RESCATES
› Por Juan Pablo Bertazza
En la actualidad, algunos críticos franceses (recordemos al venerable Picard denostado por Barthes en Crítica y verdad) vienen gritando contra lo que se ha dado en llamar la muerte de la novela francesa luego de que el entierro de corrientes más “comprometidas” como el estructuralismo y el nouveau roman, dieran lugar a lo que en Francia se conoce como l’autofiction, es decir la ficción autobiográfica. J. M. G. Le Clézio es el autor ideal al momento de poner en práctica el fatigoso ejercicio de dar nombres para refutar gimoteos académicos. Si bien es cierto que este rara avis hizo del nouveau roman sus cimientos, hay en su prolífica carrera un marcado interés por hacer literatura a partir de su propia vida.
En El africano (que hoy leemos gracias a la muy buena traducción de Juana Bignozzi en edición de Adriana Hidalgo) este escritor que mezcla orígenes británicos y franceses y que a los 23 años ganó el prestigioso premio Renaudot con El atestado, hace uso de la escritura y de la memoria para recobrar parte de su infancia en la ciudad de Ogoja (Nigeria), al encontrarse no sólo con la vorágine del continente africano sino —y tal vez lo anterior sea también metáfora de lo que viene— con su padre, quien había vivido muchos años alejado de su familia y ejerciendo de médico tropical durante la guerra. Justamente ahí, en esa compleja descripción del paisaje africano donde “el cuerpo es más que la cara”, con la exuberancia de su vegetación y de sus verdaderos dueños: los insectos, en ese híbrido de libertad y violencia simultáneos nace la primera gran riqueza del libro y también su primer obstáculo. La primera acacia espinosa que debe sortear Le Clézio es que, como Hudson en Allá lejos y hace tiempo, busca un lugar y un tiempo aparentemente perdidos pero latentes. Pero, a diferencia de la Pampa de Hudson, lo que Le Clézio tiene que rememorar es aquel sitio donde “el tiempo de la infancia terminaba casi sin transición, donde los chicos trabajaban con sus padres y las chicas se casaban y tenían hijos a los trece años”; precocidad que va de la mano con la preferencia africana por identificar al nacimiento no con el día del parto sino con el de la concepción.

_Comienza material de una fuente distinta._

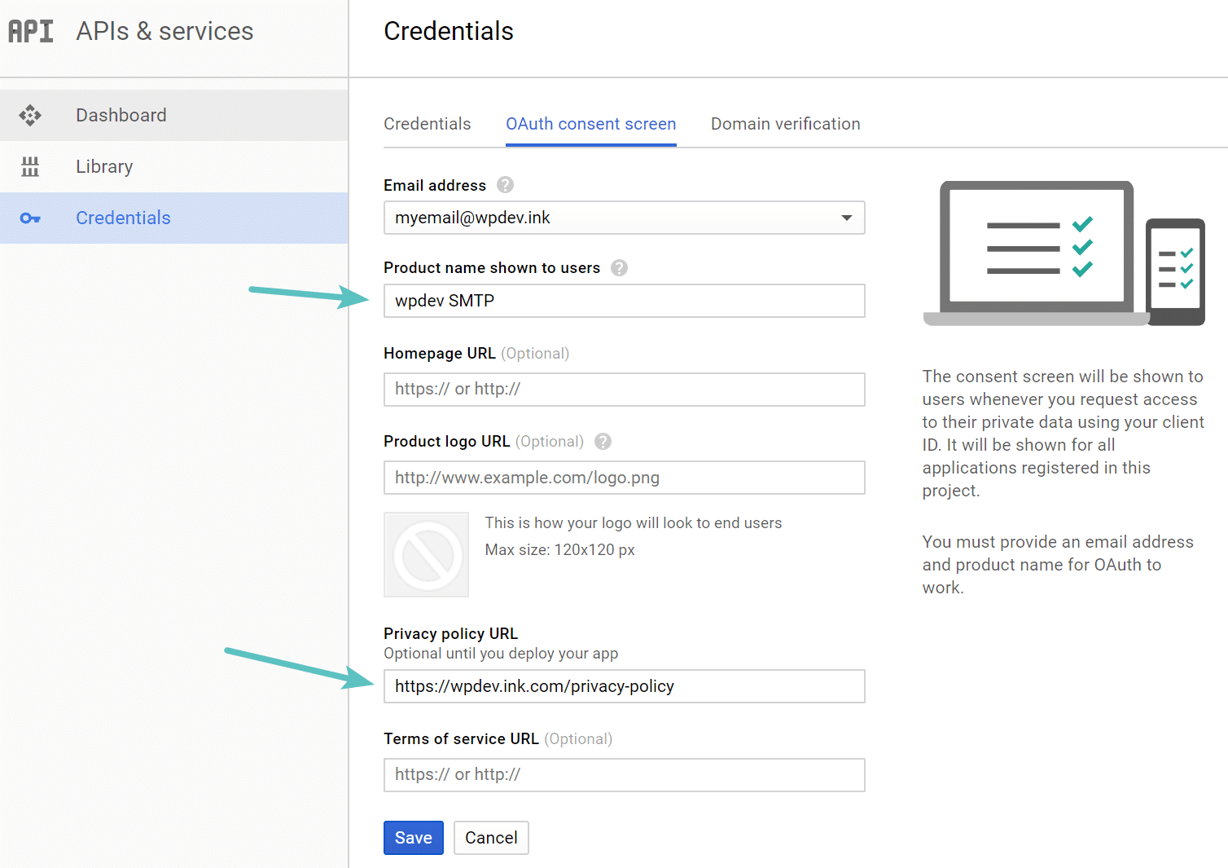Open Dashboard from the sidebar
Viewport: 1228px width, 868px height.
tap(121, 115)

¿Cómo recordar la infancia en un lugar donde la niñez es tan fugaz? Podría pensarse que el planteo es incorrecto porque la familia de Le Clézio pudo haber tenido una vida acomodada en Nigeria. Pero no. Y ahí entra el otro gran protagonista del libro, que es el padre, quien en Nigeria “hacía todo, desde el parto hasta la autopsia” y “tenía que ser ambidiestro, ser capaz de operarse a sí mismo utilizando un espejo”. La tendencia antiburguesa y anticolonizadora de su padre, precisamente, es lo que va a generar la fuerte identificación con sus pacientes. Le Clézio, quien publica alrededor de una novela cada dos años, en Onitsha (1993), ya había dejado planteado el reencuentro con su padre, quien nació en la isla de Mauricio cuando ésta formaba parte del Imperio británico.
Otro rasgo que Le Clézio repite en El africano es la técnica del collage, a partir de la cual había incluido tanto publicidades como recortes periodísticos. Esta vez, y a tono con la novela, el relato se interrumpe con las fotos sacadas por su padre en Africa, las cuales dan más vigor al texto.

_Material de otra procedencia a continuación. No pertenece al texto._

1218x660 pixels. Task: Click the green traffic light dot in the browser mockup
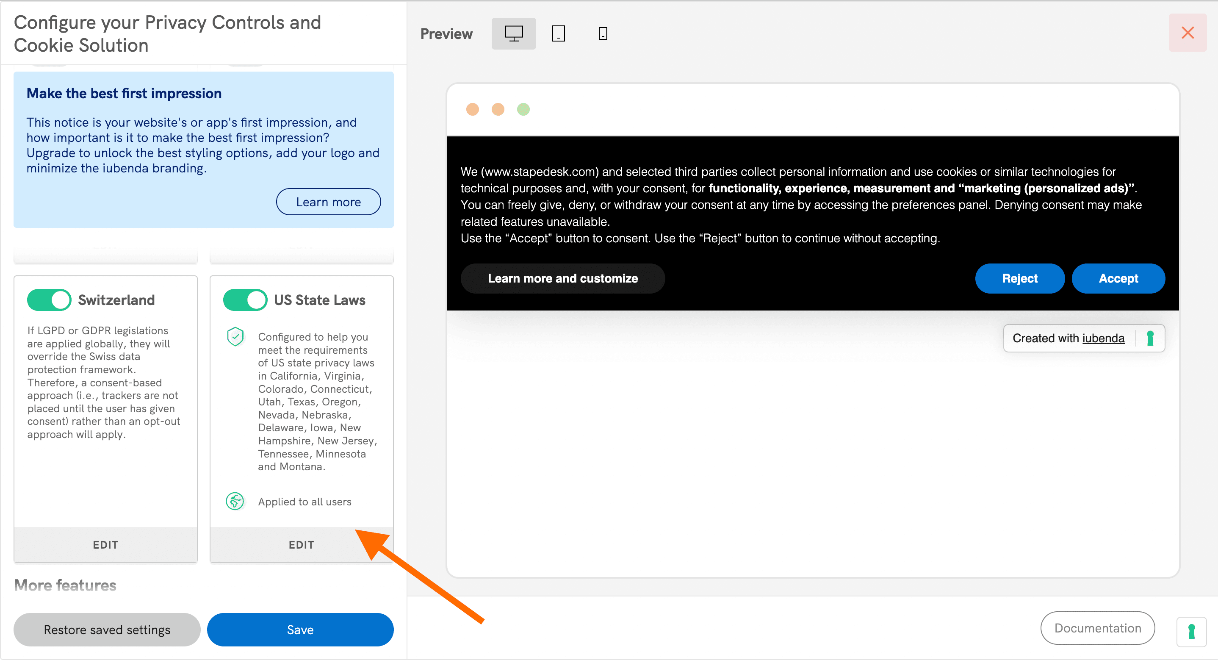tap(523, 109)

También con el viejo tópico de la memoria y su dialéctica (el último capítulo del libro se titula paradójicamente “El olvido”), Le Clézio logra desarrollar su siempre buscada síntesis entre lo individual y lo colectivo, a partir de esos recuerdos y esas fotos que son más heredadas y compartidas que subjetivas.
Acaso con el temprano reconocimiento a este autor (que, dicho sea de paso, acaba de confirmar su presencia en la próxima Feria del Libro de Buenos Aires) la crítica francesa replantee algunos prejuicios que viene repitiendo hace ya muchos años.